> **GIVEN PROBLEM 1**: Name each term that the passage on AI in game development either expands from an abbreviation or defines.
> **GIVEN PROBLEM 2**: Gather every line of the listing that contains the word "node".
─── EXTRACT ───
Artificial Intelligence (AI) has the potential to revolutionize game development. That is becoming a more commonly accepted perspective across the gaming industry as attention shifts towards automation. There is already a plethora of media that seeks to outline all the ways that different areas of video game development will be fundamentally changed. However, these pieces assume that platforms will embrace faster iteration and access to more assets. As we have seen with blockchain, technology that could benefit the end consumer may not be embraced by companies that do not see direct financial upside. We predict gaming platforms that primarily monetize through the sale of UGC will see their revenue slashed if they do not put the proper guard rails in place.
This week, we want to evaluate all the ways that user generated content (UGC) platforms could adjust to the potentially negative impact of generative AI, a sub-category where original content is automatically generated based on user selected parameters.
─── SUPPLIED INFORMATION ───
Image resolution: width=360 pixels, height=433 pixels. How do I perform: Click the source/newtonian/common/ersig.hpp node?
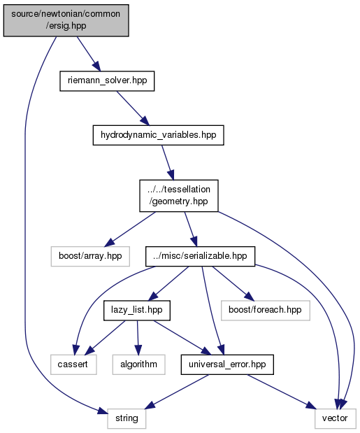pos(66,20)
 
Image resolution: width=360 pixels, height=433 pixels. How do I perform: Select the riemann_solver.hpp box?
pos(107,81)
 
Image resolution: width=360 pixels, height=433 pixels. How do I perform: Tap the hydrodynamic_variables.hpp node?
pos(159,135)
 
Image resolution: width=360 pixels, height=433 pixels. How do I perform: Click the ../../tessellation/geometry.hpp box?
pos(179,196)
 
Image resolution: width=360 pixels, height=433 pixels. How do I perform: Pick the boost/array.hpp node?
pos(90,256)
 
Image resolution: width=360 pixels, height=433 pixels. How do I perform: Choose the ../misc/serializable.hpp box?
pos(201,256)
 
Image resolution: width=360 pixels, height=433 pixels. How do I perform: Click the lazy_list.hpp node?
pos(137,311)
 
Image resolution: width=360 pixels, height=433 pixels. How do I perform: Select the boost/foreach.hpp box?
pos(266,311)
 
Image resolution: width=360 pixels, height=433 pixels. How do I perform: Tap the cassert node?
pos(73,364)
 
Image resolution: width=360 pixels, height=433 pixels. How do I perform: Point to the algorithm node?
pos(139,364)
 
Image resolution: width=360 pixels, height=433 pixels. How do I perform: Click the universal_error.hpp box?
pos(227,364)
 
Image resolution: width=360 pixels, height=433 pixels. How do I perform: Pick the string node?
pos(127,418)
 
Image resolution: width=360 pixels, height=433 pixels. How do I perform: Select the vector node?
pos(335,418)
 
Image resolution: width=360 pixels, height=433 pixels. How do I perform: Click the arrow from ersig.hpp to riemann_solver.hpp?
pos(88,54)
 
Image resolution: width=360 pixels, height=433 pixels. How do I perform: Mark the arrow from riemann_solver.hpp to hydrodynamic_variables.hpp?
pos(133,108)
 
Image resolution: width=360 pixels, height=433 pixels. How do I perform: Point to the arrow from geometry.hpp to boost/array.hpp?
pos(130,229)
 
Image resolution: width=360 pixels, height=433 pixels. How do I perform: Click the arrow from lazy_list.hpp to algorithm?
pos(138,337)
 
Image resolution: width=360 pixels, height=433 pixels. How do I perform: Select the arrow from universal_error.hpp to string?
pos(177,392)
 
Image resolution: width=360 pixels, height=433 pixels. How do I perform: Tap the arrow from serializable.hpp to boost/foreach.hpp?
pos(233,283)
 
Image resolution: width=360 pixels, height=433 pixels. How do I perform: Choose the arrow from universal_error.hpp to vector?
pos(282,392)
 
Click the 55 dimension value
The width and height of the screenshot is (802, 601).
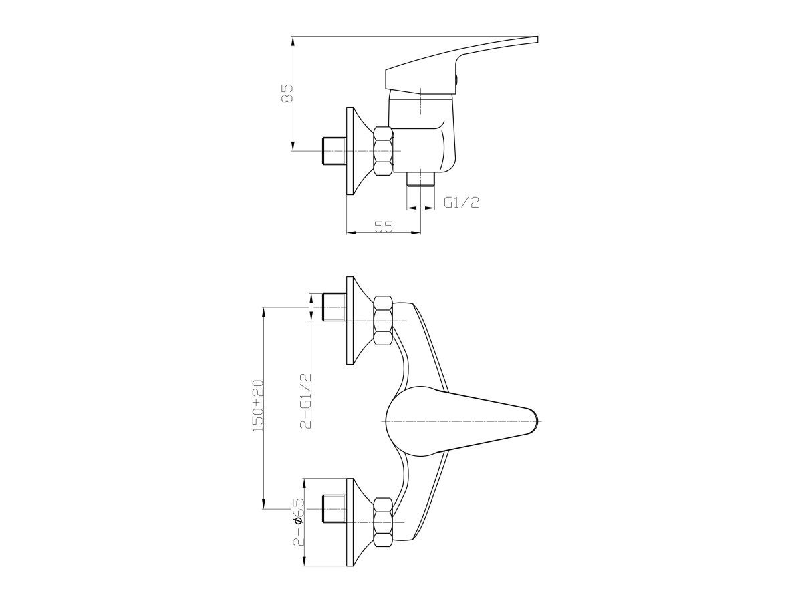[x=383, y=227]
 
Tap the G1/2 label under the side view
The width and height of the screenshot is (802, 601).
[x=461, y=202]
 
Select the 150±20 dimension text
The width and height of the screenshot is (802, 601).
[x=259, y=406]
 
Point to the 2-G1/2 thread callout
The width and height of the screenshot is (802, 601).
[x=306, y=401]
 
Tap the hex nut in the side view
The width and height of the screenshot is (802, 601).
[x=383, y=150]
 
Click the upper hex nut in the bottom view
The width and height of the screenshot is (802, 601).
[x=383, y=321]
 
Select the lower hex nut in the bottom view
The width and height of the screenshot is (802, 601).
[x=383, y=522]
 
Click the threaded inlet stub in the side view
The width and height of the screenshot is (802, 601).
───
> **FULL RESPONSE 1**:
- Artificial Intelligence (AI)
- user generated content (UGC)
- generative AI: a sub-category where original content is automatically generated based on user selected parameters

> **FULL RESPONSE 2**:
Image resolution: width=360 pixels, height=433 pixels. How do I perform: Click the source/newtonian/common/ersig.hpp node?
Image resolution: width=360 pixels, height=433 pixels. How do I perform: Tap the hydrodynamic_variables.hpp node?
Image resolution: width=360 pixels, height=433 pixels. How do I perform: Pick the boost/array.hpp node?
Image resolution: width=360 pixels, height=433 pixels. How do I perform: Click the lazy_list.hpp node?
Image resolution: width=360 pixels, height=433 pixels. How do I perform: Tap the cassert node?
Image resolution: width=360 pixels, height=433 pixels. How do I perform: Point to the algorithm node?
Image resolution: width=360 pixels, height=433 pixels. How do I perform: Pick the string node?
Image resolution: width=360 pixels, height=433 pixels. How do I perform: Select the vector node?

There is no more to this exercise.